══ BRANO FORNITO

Il professore di Alpha recita una poesia: un sogno dentro un sogno, dice l’uomo in riva al mare, in pena per una “spietata onda” che ha mietuto (dice il professore) “almeno una vittima”.



La domanda è su chi sia la protagonista del film. Detta domanda si intreccia al discorso sul fluire. Non c’è fissità nemmeno nel punto di vista. Non c’è arresto nemmeno nella prospettiva. La vita scorre, ci scambiamo fluidi, le carni si fondono, e la vita non designa punti fermi. Sicché sì, seguiamo Alpha, ma risulta chiaro che il trauma è quello della madre.
Che, nel finale, porta Amin a casa. Alpha esce dall’auto, osserva i due. E Amin si dissolve in polvere mentre il vento rosso (una leggenda berbera: vento rosso scorre nelle vene di un malato che deve essere purificato con l’acqua) si abbatte contro il viso di Alpha in lacrime.
Il rapporto tra Alpha tredicenne e Amin è un sogno: la scena del soffitto che schiaccia Alpha soffocante; la corsa lungo il campo da calcio (montaggio parallelo con quella con sotto Nick Cave). Ma non è il sogno di Alpha. Sogno dentro il sogno - così la poesia - dopo una pitiless wave che ha ucciso almeno una persona (Amin).
Bat who is the dreamer?
Se per rispondere a questa domanda in relazione a Twin Peaks ci vorranno decenni, possiamo, per Alpha (film più classico di Titane, meno Cronenberg e più dramma familiare, malgrado la struttura più complessa, come detto rizomatica) dire che la sognatrice è la madre.
Come si supera un trauma? Si può superare un trauma? La cesura, forse, può risultare salvifica.
La madre - medico, ricordiamolo - non ha saputo salvare il fratello: né dall’eroina né dal virus. Colpa, infinita colpa, come se lo avesse ucciso. Al che, quando Alpha rischia di replicare l’orrendo già vissuto, la madre convoca il fratello e si mette a sognare. Ma non basta.
Due scene.
Al pranzo di famiglia, Alpha chiama spesso la madre perché la salvi dalla confusione (e dal martellante sottofondo beethoveniano). Così la madre: “Anch’io ho una vita, Alpha”. Frase forte, inadatta al contesto. Esagerata, no?
Indicativa senz’altro.



Seconda scena, appena prima del finale. Madre e figlia condividono il letto singolo di Alpha. E Alpha: “Mamma, hai fatto tutto bene”.
Titane era joyciano perché sul padre; Alpha è sulla madre. Che ha una vita propria, di cui non conosceremo mai tutti i dettagli. E che deve essere perdonata.
È la storia di molte famiglie distrutte, per esempio, dalle malattie mentali. Purtroppo parlando per esperienza, ipotizziamo un figlio con malattie psichiatriche e una madre che lo vuole salvare. Immaginiamo la simbiosi. Immaginiamo il privato della madre: quella volta che uno sconosciuto l’ha molestata e lei non è più riuscita a entrare in quel parco; immaginiamo la depressione in prossimità degli esami, la costrizione a letto e il Prozac; immaginiamo l’invidia per una sorella più brava e più magra. La cesura, che sarà la salvezza sia per la difficile adolescente Alpha sia per la madre, si ottiene quando il figlio lascia andare. Lasciar andare è riconoscere l’impossibile.
Abbiamo albergato nel ventre di nostra madre. Ma nostra madre è un Altro. Riconoscerla come Altro da sé è riconoscere l’impossibile, riconoscere i suoi traumi, e assolverla. Come fa Alpha, in questa splendida storia di formazione. Precoce crescita, ma necessaria.
Dapprima è la vita, la prima, il cordone; la vita vera è prescindere dalla mamma.

════
══ DATI DI PARTENZA

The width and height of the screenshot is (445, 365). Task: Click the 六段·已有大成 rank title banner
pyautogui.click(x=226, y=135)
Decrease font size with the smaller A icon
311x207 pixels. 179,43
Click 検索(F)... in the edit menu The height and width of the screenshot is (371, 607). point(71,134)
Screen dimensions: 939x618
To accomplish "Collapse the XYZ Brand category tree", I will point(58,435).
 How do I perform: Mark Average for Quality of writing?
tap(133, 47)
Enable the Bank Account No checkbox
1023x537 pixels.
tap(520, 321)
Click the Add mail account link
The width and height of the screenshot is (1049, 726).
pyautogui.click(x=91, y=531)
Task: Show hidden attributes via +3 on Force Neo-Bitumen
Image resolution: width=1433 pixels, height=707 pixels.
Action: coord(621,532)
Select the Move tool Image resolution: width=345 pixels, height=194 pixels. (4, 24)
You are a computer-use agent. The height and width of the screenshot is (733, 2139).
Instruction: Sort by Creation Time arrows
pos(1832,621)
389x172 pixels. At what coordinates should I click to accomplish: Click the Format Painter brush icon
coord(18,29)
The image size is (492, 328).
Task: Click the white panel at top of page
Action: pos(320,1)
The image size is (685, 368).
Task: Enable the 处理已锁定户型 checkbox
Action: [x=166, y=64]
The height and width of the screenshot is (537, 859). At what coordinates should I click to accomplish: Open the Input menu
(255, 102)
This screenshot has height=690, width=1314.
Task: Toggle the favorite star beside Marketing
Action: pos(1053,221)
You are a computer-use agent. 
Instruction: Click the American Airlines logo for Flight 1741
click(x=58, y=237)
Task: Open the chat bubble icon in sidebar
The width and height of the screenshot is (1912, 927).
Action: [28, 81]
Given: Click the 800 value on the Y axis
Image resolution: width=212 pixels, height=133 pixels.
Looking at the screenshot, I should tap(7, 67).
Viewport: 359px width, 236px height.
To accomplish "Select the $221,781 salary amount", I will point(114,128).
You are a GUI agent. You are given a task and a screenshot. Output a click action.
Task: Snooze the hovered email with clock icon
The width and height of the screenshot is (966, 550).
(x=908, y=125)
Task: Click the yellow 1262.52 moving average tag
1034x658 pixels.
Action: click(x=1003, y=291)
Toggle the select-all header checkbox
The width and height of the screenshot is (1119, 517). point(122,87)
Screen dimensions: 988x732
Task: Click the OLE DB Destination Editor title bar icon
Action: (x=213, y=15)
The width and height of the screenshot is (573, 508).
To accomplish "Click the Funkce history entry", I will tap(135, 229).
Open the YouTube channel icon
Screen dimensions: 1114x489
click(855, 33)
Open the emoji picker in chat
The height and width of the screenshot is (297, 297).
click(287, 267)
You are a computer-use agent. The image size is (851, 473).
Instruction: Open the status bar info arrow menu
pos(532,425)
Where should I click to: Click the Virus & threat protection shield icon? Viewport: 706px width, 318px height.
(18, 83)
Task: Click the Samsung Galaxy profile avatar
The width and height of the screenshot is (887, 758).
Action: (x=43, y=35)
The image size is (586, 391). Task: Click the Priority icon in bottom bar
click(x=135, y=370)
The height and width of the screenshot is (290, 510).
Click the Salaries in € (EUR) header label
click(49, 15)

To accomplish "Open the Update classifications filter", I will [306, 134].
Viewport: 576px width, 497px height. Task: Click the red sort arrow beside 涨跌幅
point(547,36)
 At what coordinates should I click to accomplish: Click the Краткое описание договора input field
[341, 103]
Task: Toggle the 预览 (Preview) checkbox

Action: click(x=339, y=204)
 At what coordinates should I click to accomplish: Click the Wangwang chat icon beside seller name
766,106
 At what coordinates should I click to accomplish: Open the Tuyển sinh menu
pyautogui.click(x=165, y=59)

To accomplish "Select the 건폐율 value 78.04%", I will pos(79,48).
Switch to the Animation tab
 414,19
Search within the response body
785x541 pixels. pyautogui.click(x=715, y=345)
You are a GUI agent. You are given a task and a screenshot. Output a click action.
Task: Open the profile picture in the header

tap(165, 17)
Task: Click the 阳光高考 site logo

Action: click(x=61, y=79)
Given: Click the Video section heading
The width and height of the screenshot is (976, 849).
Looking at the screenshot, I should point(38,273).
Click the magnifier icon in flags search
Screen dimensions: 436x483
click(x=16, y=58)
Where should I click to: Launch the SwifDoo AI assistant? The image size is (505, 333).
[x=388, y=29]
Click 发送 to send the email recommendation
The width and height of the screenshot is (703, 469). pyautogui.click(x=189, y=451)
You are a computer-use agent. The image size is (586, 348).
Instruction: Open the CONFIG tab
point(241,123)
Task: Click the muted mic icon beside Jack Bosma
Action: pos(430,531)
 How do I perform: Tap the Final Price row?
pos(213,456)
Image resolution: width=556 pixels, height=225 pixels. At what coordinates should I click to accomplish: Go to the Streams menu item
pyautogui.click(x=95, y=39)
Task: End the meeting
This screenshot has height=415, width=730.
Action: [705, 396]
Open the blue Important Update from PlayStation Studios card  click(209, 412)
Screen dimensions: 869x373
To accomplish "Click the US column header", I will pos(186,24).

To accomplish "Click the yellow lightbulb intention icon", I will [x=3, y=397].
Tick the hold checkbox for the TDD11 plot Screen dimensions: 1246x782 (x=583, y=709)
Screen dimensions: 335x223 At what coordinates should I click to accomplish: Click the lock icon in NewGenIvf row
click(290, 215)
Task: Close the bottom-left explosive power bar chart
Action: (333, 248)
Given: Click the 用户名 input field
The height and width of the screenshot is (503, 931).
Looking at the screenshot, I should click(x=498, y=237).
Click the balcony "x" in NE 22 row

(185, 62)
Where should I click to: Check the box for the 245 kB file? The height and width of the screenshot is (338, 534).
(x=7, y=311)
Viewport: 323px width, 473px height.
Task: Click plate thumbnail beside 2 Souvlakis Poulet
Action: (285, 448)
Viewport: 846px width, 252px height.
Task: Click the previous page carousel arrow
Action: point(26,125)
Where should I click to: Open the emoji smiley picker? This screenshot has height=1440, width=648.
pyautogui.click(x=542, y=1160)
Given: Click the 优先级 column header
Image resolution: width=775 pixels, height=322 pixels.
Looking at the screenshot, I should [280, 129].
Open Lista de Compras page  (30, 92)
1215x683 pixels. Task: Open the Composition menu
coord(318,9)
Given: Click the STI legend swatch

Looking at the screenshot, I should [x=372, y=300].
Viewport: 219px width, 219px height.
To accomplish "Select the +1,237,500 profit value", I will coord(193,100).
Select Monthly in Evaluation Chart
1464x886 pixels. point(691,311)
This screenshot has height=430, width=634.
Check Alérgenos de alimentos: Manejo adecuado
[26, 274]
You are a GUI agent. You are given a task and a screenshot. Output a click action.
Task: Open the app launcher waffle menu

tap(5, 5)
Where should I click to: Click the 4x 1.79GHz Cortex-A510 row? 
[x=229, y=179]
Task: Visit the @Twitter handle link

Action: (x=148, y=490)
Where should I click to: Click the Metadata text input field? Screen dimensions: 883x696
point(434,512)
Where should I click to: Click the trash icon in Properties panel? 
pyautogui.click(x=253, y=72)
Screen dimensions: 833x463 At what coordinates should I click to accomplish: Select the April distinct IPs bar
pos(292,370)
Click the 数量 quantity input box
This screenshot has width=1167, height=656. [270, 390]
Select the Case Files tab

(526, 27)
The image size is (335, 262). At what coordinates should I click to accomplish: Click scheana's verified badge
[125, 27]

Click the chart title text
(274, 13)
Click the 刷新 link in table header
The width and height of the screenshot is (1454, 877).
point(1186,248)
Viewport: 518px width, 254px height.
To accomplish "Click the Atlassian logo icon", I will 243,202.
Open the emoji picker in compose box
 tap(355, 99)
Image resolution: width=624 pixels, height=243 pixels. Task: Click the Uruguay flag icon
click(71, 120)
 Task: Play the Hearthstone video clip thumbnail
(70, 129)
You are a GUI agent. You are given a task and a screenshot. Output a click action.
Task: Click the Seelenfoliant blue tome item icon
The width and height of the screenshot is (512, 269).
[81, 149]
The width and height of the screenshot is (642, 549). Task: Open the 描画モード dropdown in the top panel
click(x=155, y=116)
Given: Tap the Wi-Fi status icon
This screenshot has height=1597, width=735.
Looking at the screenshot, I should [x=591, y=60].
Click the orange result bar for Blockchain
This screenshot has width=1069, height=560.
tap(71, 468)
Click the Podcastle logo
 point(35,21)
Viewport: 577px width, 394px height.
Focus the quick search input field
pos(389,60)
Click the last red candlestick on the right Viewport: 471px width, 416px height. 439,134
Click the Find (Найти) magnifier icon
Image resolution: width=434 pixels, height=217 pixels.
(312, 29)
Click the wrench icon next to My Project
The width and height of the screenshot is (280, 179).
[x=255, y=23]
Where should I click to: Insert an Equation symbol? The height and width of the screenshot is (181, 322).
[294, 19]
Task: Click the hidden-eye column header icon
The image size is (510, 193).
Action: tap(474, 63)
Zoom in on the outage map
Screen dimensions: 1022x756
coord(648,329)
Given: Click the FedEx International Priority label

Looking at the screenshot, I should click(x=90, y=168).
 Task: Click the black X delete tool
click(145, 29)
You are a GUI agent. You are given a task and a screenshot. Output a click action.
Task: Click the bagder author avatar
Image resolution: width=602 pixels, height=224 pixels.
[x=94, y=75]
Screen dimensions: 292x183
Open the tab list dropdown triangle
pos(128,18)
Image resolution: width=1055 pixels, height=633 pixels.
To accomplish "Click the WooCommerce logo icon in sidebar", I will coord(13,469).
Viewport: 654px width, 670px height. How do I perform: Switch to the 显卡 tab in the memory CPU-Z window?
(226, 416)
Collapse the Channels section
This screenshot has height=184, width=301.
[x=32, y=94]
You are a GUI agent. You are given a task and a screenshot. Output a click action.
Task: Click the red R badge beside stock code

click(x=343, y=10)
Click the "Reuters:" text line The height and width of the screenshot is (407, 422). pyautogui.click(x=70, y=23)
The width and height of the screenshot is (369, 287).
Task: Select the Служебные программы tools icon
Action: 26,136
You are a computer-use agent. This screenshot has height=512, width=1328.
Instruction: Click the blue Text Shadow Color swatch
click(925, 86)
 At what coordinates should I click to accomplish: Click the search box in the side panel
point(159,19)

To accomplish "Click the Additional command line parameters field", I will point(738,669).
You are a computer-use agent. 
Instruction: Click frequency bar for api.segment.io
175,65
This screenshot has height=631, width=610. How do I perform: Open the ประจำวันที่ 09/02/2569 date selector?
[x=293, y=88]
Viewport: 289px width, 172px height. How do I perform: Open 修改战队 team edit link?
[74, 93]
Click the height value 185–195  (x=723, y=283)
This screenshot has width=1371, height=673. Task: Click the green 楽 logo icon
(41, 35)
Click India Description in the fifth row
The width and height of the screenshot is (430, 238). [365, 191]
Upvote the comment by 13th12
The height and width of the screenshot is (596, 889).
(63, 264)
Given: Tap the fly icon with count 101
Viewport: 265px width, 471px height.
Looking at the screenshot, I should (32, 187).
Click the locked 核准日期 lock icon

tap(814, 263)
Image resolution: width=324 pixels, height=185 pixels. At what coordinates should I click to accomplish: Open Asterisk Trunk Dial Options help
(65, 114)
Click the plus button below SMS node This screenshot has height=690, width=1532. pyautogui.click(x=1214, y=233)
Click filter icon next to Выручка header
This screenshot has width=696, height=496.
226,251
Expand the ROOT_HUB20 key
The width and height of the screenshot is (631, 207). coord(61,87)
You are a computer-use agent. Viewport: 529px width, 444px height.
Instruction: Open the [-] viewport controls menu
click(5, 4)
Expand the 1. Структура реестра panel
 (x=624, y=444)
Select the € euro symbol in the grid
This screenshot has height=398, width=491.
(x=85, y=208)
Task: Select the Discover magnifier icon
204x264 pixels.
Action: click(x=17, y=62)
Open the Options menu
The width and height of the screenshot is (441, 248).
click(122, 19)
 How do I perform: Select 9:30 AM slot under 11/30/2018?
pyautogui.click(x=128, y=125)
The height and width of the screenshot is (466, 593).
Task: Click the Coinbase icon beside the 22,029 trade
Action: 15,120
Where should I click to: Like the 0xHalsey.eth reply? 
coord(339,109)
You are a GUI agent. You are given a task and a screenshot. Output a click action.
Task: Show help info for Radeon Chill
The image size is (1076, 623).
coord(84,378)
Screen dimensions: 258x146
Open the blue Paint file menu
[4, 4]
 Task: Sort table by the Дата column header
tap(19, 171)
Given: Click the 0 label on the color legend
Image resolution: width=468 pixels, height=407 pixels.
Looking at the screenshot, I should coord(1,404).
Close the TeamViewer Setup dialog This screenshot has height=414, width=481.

════

■ **ESERCIZI DA SVOLGERE**
1. Ricopia dal brano sul film Alpha il passo da "Il professore di" a "quello della madre.".
2. Nel brano sul film Alpha, riscrivi come elenco puntato più breve il paragrafo che comincia con «È la storia di molte famiglie distrutte», mantenendone i fatti principali.
Per lo svolgimento ci si basa soltanto sul brano.

■ **RISULTATI ATTESI**
1.
Il professore di Alpha recita una poesia: un sogno dentro un sogno, dice l’uomo in riva al mare, in pena per una “spietata onda” che ha mietuto (dice il professore) “almeno una vittima”.



La domanda è su chi sia la protagonista del film. Detta domanda si intreccia al discorso sul fluire. Non c’è fissità nemmeno nel punto di vista. Non c’è arresto nemmeno nella prospettiva. La vita scorre, ci scambiamo fluidi, le carni si fondono, e la vita non designa punti fermi. Sicché sì, seguiamo Alpha, ma risulta chiaro che il trauma è quello della madre.

2.
- È la storia di molte famiglie distrutte, per esempio, dalle malattie mentali.
- Per esperienza, si ipotizza un figlio con malattie psichiatriche e una madre che lo vuole salvare, legati in simbiosi.
- Si immagina il privato della madre:
  - una molestia da parte di uno sconosciuto, dopo la quale non è più riuscita a entrare in quel parco;
  - la depressione vicino agli esami, la costrizione a letto e il Prozac;
  - l'invidia per una sorella più brava e più magra.
- La cesura, salvezza sia per l'adolescente Alpha sia per la madre, arriva quando il figlio lascia andare.
- Lasciar andare è riconoscere l'impossibile.